Related:Rural areas at risk for COVID-19
The definition of insomnia is the difficulty falling asleep, staying asleep, or experiencing non-restorative sleep. It is associated with daytime impairment or distress and occurs at least three times per week and has been a problem for a month or longer.
"Why is it a big deal?" Harris asked. "People with insomnia can experience problems such as excessive daytime sleepiness, difficulty concentrating, and illness. The risk for accidents increases, which becomes a huge problem on farm and ranch workers dealing with potentially dangerous equipment."
Sleep repairs organs and muscles as well as the immune system. It helps balance hormones and sustains mental health.

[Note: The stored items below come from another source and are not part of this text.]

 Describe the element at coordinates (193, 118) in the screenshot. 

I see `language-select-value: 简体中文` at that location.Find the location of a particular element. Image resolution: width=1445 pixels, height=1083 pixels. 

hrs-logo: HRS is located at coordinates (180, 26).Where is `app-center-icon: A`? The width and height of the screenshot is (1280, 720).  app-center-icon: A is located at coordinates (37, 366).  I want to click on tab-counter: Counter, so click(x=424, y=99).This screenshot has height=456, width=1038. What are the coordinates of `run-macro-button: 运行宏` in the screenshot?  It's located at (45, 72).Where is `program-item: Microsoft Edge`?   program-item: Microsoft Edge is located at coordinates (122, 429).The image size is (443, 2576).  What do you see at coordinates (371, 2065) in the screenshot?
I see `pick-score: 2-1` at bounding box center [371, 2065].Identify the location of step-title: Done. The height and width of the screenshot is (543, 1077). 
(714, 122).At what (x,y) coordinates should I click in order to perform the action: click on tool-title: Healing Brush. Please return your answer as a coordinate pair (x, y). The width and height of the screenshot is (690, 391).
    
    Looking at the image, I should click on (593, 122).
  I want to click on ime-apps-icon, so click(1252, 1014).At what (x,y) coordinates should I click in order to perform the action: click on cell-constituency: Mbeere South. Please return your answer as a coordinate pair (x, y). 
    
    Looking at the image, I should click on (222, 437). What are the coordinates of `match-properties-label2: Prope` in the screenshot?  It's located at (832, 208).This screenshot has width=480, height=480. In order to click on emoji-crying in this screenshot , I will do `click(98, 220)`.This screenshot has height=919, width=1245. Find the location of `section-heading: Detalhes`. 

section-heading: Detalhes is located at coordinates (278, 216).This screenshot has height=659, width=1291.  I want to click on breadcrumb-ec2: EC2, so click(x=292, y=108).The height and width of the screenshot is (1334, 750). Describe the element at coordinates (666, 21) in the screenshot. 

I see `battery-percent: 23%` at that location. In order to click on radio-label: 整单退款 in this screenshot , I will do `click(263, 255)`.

"Sleep is essential, especially for our children who are learning and developing every day," she said. "There is a process called consolidation that takes what you learned during the day and cements it into your brain while sleeping."
Emotions are especially affected because we become more irrational when we have less sleep. Coordination and judgment suffer under sleeplessness.
If someone is awake for a long time, it can affect their capacity to function to the point of seeming drunk.
"Say you're awake for about 15 hours. That is the beginning of what's called executive dysfunction," Harris said. "After 18 hours of being awake, it's like having a blood alcohol content of 0.05, which is the legal intoxication level in Utah. Twenty-one hours is like being drunk in Nebraska. Being awake for 24 hours is equivalent to being completely intoxicated. If you ever get into a car to drive after being awake that long, please reconsider."
Not only is your reaction time slowed from lack of sleep, but you can miss pieces of time like microsleep, which makes you a danger to others and yourself.
Tips to improve sleep
Here are a few tips Harris suggested to improve sleep.
• Get up at the same time every day and try to keep your sleep schedule as regular as possible.
• Create mental triggers before bedtime such as reading a book, taking a shower, putting on pajamas which are nonrestrictive, and create a to-do list for the next day, so your head is clear before bed.
• Set your nighttime room temperature at 60 t0 68 degrees. When skin cools down, it signals the brain it is time to sleep.
• However, cold feet can interfere with your ability to fall asleep. Place a hot water bottle or heating pad under the covers if socks don't warm them enough.
• Focus on sleep position — spine aligned, arms and legs not bent much, no leg-stacking. Sleep on your back if possible, unless you have sleep apnea.
• Change pillow or mattress plushness to have better support. You don't want pillows to be too plush or flat.
• Talk to your physician about a blood test to determine your iron level or discuss any current medications that may affect sleep. Sometimes taking medicine at a different time of day helps.
• Get direct sunlight after you wake, and dim lights indoors in the evening.
• Exercise and add activity to your day if you aren't currently active.
• Eat healthily and drink water throughout the day. Also, watch your caffeine intake.
Try sleep restriction therapy
Getting up at the same time every day is the number one tip for consistent sleep because your circadian rhythm tells your body when it's time to sleep or be awake.
"Resetting your circadian rhythm happens as soon as you see light in the morning, so if you can make yourself get up at the same time every day naturally, it will keep you on track," Harris said. "There is a trick to get your sleep schedule back on track if you are way off. I know people who have done this with success, but it does take determination and discipline."
The trick is called sleep restriction therapy. The first step is to determine the actual amount of time you are sleeping while in bed. You may be in bed for eight or nine hours, but when did you fall asleep? Did you wake up in the middle of the night? Calculate the average time you were asleep, and for a week, you only allow yourself to be in bed to sleep for that amount of time. If you need to wake up at 7 a.m. every day, and you are only getting five hours of sleep, you would go to bed at 2 a.m. every night for a week.
"Aim to do this during an unimportant week," she said. "By restricting your sleep time, you are more likely to fall asleep and stay asleep within a set window. After a week, you can start adding 15-minute increments of sleep each week until you wake up before the alarm."